Luego de visitar el despacho de “A”, me sorprende su propuesta: “Vamos hasta arriba”. Y eso hacemos. “Durante algún tiempo una señora se apropió de la azotea. Decía que era suya”, me dice mientras avanzamos. En un video que puede verse en Youtube[1], el paso hacia la azotea estaba clausurado por una puerta improvisada sobre la cual se había escrito una advertencia: “Propiedad privada. Cualquier persona que sea sorprendida violando los candados sin previa autorización de parte de los dueños será consignada ante las autoridades”. Humor involuntario e impunidad, dos ingredientes de la mexicanidad.

De nuevo la suerte nos acompaña. El paso está libre. Dos esculturas de papel maché son las únicas presencias frente a los elevadores estropeados, abiertos, cuyas puertas han sudo sustituidas por láminas y paneles de madera. “Dice mi esposa que aquí arriba había un restorán llamado ‘Cielito lindo’ o algo así”, dice “A”, que aprovecha para sacar fotografías del paisaje. A cincuenta y seis metros de la calle, la vista es inmejorable.

_ _ _

**Tarea asignada A**
Responde con datos del fragmento:
(i) ¿Qué decía la señora que durante algún tiempo se apropió de la azotea?
(ii) ¿De qué material son las dos esculturas que están frente a los elevadores?
(iii) ¿A cuántos metros de la calle se encuentra el lugar donde la vista es inmejorable?
El fragmento y los registros son materiales independientes entre sí.

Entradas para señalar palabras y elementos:
_ _ _

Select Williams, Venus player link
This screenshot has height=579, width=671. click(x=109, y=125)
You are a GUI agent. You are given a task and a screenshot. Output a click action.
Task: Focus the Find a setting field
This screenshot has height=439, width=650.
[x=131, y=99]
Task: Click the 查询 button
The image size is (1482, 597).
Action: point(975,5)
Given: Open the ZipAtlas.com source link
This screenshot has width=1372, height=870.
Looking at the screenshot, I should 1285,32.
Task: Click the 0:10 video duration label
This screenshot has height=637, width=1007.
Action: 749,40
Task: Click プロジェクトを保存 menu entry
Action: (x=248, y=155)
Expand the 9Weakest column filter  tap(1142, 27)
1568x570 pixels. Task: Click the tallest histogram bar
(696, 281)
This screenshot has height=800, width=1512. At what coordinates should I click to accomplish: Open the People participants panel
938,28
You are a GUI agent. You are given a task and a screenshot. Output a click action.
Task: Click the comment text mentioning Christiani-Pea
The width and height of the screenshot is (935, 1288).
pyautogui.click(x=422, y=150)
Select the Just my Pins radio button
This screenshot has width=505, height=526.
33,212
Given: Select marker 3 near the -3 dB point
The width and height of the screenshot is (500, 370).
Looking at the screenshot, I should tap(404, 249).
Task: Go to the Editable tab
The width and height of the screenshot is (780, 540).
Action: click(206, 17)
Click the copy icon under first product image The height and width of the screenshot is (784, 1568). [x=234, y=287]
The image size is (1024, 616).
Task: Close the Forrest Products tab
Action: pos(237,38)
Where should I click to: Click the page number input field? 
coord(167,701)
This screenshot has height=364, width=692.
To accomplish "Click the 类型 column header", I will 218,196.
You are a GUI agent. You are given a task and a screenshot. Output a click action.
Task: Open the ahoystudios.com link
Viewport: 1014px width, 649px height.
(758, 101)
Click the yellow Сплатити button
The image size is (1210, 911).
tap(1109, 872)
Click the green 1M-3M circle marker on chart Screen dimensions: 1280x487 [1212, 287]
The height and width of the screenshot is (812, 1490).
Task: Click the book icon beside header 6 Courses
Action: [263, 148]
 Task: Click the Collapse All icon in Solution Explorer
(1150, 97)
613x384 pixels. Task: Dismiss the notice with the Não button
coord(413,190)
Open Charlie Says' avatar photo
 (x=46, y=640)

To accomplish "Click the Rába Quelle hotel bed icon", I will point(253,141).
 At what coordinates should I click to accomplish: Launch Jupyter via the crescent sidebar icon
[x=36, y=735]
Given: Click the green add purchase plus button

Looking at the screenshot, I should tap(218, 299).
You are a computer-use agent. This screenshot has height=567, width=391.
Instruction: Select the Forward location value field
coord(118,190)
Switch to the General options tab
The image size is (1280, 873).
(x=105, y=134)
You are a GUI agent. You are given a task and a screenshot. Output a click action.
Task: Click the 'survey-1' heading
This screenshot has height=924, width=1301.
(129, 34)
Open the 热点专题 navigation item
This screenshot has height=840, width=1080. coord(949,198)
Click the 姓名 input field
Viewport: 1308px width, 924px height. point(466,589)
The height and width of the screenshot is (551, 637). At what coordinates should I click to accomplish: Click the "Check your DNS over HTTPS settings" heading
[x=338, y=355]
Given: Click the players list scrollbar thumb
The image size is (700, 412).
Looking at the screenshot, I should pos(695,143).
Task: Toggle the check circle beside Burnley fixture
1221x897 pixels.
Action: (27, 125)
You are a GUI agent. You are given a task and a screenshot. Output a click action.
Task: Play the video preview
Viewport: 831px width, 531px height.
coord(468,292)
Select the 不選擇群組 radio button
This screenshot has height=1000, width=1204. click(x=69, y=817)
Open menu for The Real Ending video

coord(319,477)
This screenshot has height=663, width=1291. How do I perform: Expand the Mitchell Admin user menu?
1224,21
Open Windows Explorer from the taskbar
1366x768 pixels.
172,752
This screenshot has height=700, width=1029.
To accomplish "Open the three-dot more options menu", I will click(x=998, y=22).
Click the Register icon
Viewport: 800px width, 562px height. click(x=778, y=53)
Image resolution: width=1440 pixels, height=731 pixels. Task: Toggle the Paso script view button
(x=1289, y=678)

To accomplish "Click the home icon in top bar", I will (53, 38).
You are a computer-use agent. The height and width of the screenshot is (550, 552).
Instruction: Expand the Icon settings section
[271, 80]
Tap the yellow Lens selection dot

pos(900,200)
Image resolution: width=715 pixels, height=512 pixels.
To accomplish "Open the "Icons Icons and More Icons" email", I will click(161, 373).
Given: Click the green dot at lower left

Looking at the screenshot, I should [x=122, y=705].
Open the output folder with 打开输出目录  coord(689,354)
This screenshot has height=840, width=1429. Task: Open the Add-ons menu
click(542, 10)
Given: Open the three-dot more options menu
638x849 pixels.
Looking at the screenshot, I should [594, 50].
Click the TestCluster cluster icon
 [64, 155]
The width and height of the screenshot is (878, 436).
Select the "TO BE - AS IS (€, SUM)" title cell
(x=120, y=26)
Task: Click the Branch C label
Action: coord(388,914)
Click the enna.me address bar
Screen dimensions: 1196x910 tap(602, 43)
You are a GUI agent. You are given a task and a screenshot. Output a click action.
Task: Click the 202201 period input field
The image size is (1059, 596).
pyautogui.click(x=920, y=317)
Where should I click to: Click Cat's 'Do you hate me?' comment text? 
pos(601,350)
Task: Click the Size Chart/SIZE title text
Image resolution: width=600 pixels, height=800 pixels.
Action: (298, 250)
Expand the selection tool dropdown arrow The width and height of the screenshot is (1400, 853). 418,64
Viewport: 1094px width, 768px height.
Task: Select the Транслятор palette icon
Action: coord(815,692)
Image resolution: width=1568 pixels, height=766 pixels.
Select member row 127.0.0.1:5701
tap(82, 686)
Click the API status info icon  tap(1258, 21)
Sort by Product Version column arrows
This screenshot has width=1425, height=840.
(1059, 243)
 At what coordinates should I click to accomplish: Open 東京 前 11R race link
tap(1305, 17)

_ _ _

**Tarea asignada B**
Devuelve sin cambios la parte de los registros que empieza con la línea que contiene "Click the Register icon" y termina con la línea que contiene "will (53, 38).", ambas incluidas.

**Respuesta correcta A**
(i) Decía que la azotea era suya.
(ii) De papel maché.
(iii) A cincuenta y seis metros.

**Respuesta correcta B**
Click the Register icon
Viewport: 800px width, 562px height. click(x=778, y=53)
Image resolution: width=1440 pixels, height=731 pixels. Task: Toggle the Paso script view button
(x=1289, y=678)

To accomplish "Click the home icon in top bar", I will (53, 38).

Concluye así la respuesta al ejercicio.